In summary, the rate of children and adolescents with OW/OB in Ningbo is relatively high despite the government implementing a health education program and issuing dietary guidelines to counter the threat of OW/OB. These measures aim to increase people’s knowledge of nutrition, promote the development of healthy dietary patterns, and maintain a healthy lifestyle. Despite progress in preventing OW/OB in children and adolescents, key factors that must be addressed remain uncertain. Among students, we should pay attention to boys and junior high school students, especially those with frequent consumption of sugary drinks, skipping breakfast, and regular fried food. Health education for children and adolescents should be strengthened, and healthy dietary habits should be developed. At the same time, nutrition knowledge for parents should also be emphasized to control the risk of OW/OB in children and adolescents.

5. Conclusions

The prevalence of overweight and obesity among children and adolescents in Ningbo was relatively high, and the frequency of consumption of breakfast, fried foods, and sugary beverages was related to overweight/obesity. Further studies and more government support are required to confirm the findings of this study and address current overweight/obesity problems. Health education should be strengthened for students, parents, and schools to change their dietary habits and prevent and control the occurrence and development of OW/OB.

Author Contributions

D.J. and Y.Z. conceived and designed the study. J.H., Q.G., J.W., H.G. and Y.G. collected the data. J.H. and D.J. analyzed the data. J.H. wrote the paper. All authors who contributed to the manuscript gave their approval for its submission. The work presented here has not been published previously and is not being considered for publication elsewhere. All authors have read and agreed to the published version of the manuscript.

Funding

This work was supported by the Ningbo Medical Science and Technology Project (No.2021Y26), the Ningbo Public Welfare Science and Technology Project (No. 2022S077), and the Ningbo Health Branding Subject Fund (No. PPXK2018-10). They had no role in the study design, the collection, analysis, interpretation of data, the reports writing, and the decision to submit the article for publication.

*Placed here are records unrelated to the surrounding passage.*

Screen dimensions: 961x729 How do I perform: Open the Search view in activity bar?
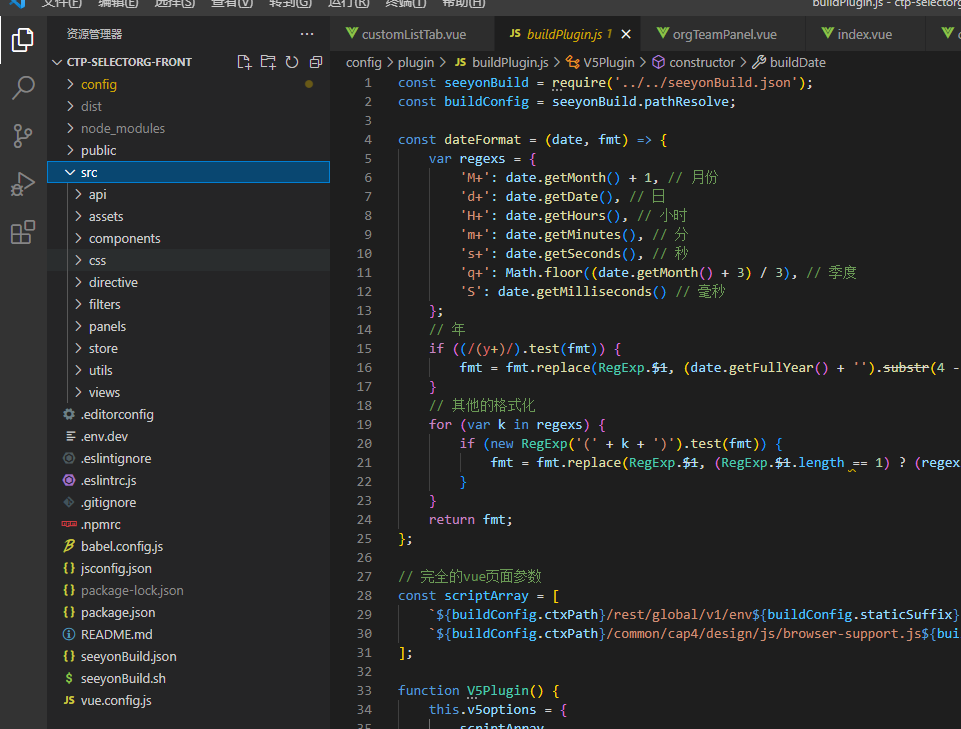click(x=22, y=88)
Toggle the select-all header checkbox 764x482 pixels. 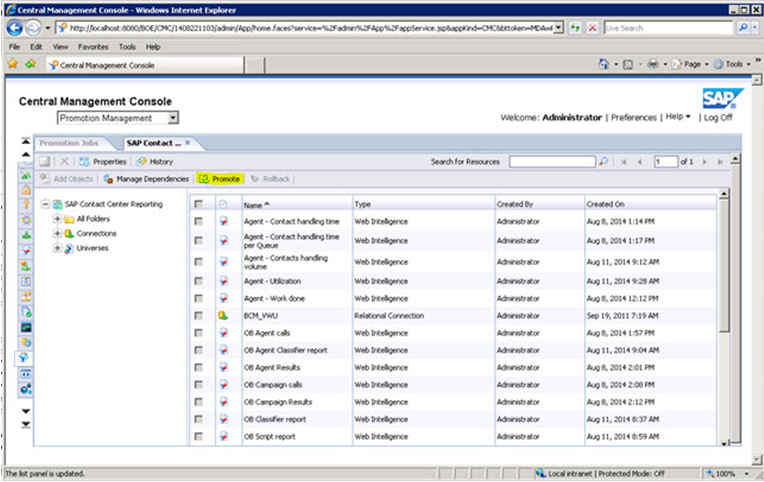[x=199, y=204]
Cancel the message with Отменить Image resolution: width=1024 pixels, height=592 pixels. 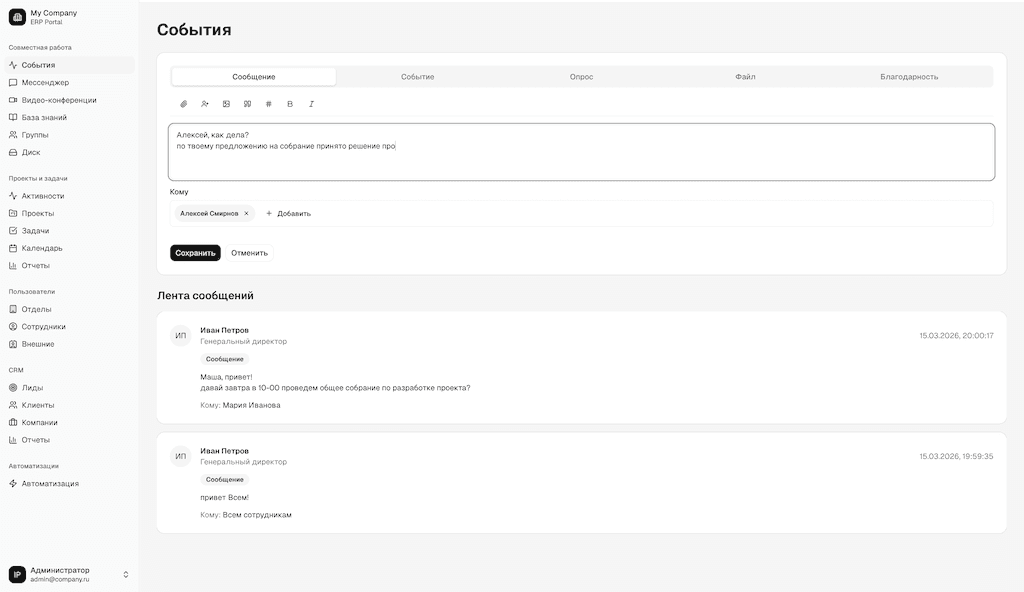coord(249,253)
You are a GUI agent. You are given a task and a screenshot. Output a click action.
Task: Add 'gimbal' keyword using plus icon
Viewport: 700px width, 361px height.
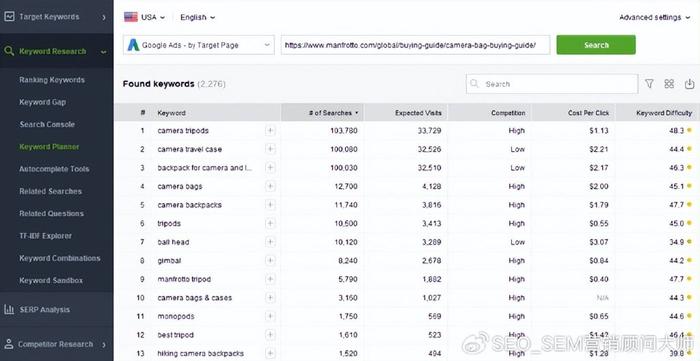pos(270,260)
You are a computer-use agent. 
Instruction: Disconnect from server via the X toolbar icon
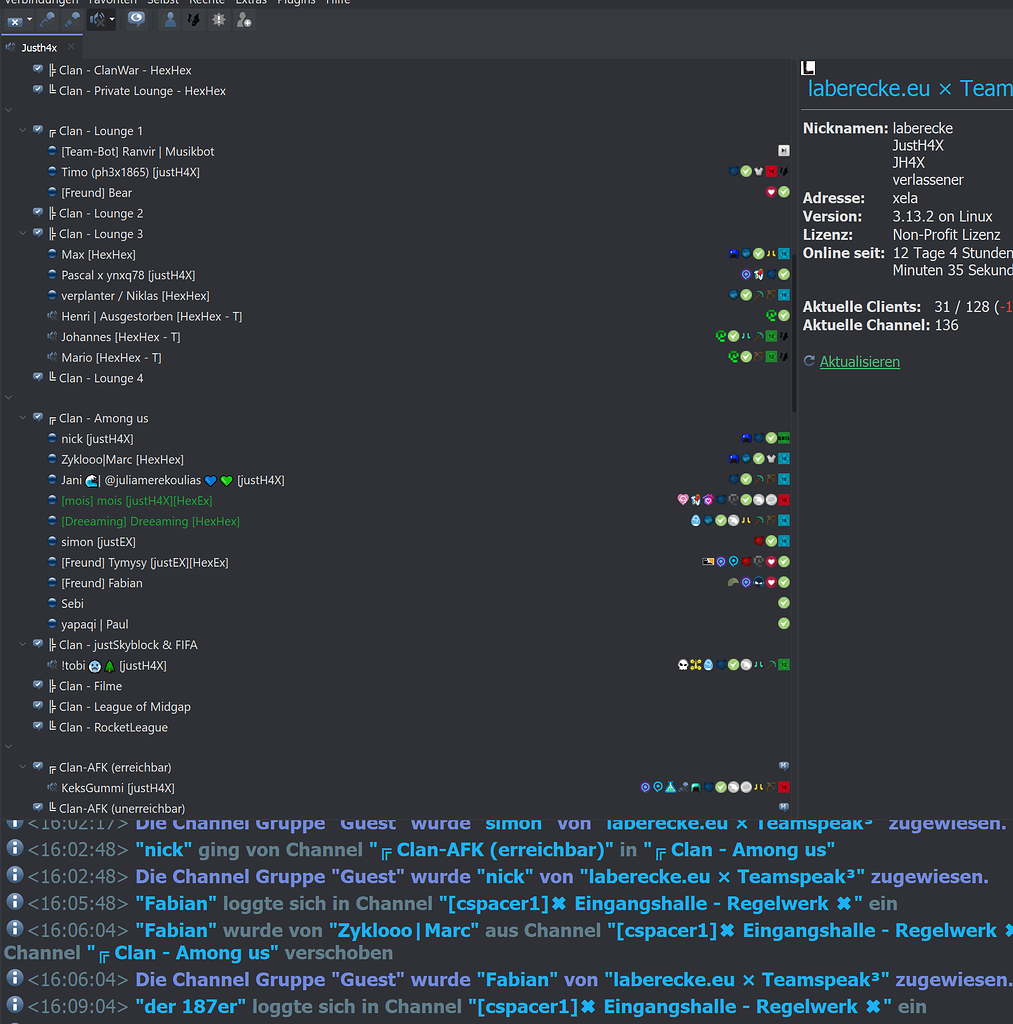click(x=16, y=19)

Institutional Review Board Statement

The studies involving human participants were reviewed and approved by the research ethics committee of Ningbo Municipal Center for Disease Control and Prevention (Approval Code: Y2021006, Approval Date: 23 July 2021).

Informed Consent Statement

All participants were fully informed of the purpose of the study voluntarily and provided written informed consent from their parents or legally authorized representatives.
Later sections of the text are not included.